[Material shown]
☆ ☆ ☆ ☆ ☆
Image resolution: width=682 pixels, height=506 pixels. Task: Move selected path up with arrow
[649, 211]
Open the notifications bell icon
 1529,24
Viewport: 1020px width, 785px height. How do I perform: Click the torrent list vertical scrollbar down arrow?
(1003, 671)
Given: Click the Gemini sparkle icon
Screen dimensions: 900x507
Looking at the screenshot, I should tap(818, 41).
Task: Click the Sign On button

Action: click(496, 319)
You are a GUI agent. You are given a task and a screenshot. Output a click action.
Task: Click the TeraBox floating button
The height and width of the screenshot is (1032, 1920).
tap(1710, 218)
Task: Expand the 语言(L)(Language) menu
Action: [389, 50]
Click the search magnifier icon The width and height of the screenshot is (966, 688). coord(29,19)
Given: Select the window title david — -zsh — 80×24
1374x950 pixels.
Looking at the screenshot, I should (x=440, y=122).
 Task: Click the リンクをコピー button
☆ ☆ ☆ ☆ ☆
[Exercise brief] Restate the material word for word, but only from its first line through the line containing "Given: Select the".

[Answer space]
Image resolution: width=682 pixels, height=506 pixels. Task: Move selected path up with arrow
[649, 211]
Open the notifications bell icon
 1529,24
Viewport: 1020px width, 785px height. How do I perform: Click the torrent list vertical scrollbar down arrow?
(1003, 671)
Given: Click the Gemini sparkle icon
Screen dimensions: 900x507
Looking at the screenshot, I should tap(818, 41).
Task: Click the Sign On button

Action: click(496, 319)
You are a GUI agent. You are given a task and a screenshot. Output a click action.
Task: Click the TeraBox floating button
The height and width of the screenshot is (1032, 1920).
tap(1710, 218)
Task: Expand the 语言(L)(Language) menu
Action: [389, 50]
Click the search magnifier icon The width and height of the screenshot is (966, 688). coord(29,19)
Given: Select the window title david — -zsh — 80×24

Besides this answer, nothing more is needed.